◆ **RECORD EXCERPTS**:
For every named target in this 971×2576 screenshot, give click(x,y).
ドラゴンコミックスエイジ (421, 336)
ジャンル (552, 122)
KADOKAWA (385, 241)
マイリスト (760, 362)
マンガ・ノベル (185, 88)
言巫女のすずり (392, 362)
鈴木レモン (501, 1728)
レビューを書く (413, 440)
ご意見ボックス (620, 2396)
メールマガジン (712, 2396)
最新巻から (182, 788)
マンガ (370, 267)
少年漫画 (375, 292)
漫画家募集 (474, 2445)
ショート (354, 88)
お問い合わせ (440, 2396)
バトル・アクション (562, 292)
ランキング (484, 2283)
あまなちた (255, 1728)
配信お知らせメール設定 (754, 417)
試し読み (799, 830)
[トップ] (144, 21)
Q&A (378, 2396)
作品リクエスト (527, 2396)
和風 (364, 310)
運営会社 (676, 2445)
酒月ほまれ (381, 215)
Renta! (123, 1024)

◆ **TASK PROMPT**: Produce an exact repeat of the lines from the one containing "マンガ・ノベル (185, 88)" through the last line of the data, and nothing more.

◆ **ANSWER BELOW**:
マンガ・ノベル (185, 88)
言巫女のすずり (392, 362)
鈴木レモン (501, 1728)
レビューを書く (413, 440)
ご意見ボックス (620, 2396)
メールマガジン (712, 2396)
最新巻から (182, 788)
マンガ (370, 267)
少年漫画 (375, 292)
漫画家募集 (474, 2445)
ショート (354, 88)
お問い合わせ (440, 2396)
バトル・アクション (562, 292)
ランキング (484, 2283)
あまなちた (255, 1728)
配信お知らせメール設定 (754, 417)
試し読み (799, 830)
[トップ] (144, 21)
Q&A (378, 2396)
作品リクエスト (527, 2396)
和風 (364, 310)
運営会社 (676, 2445)
酒月ほまれ (381, 215)
Renta! (123, 1024)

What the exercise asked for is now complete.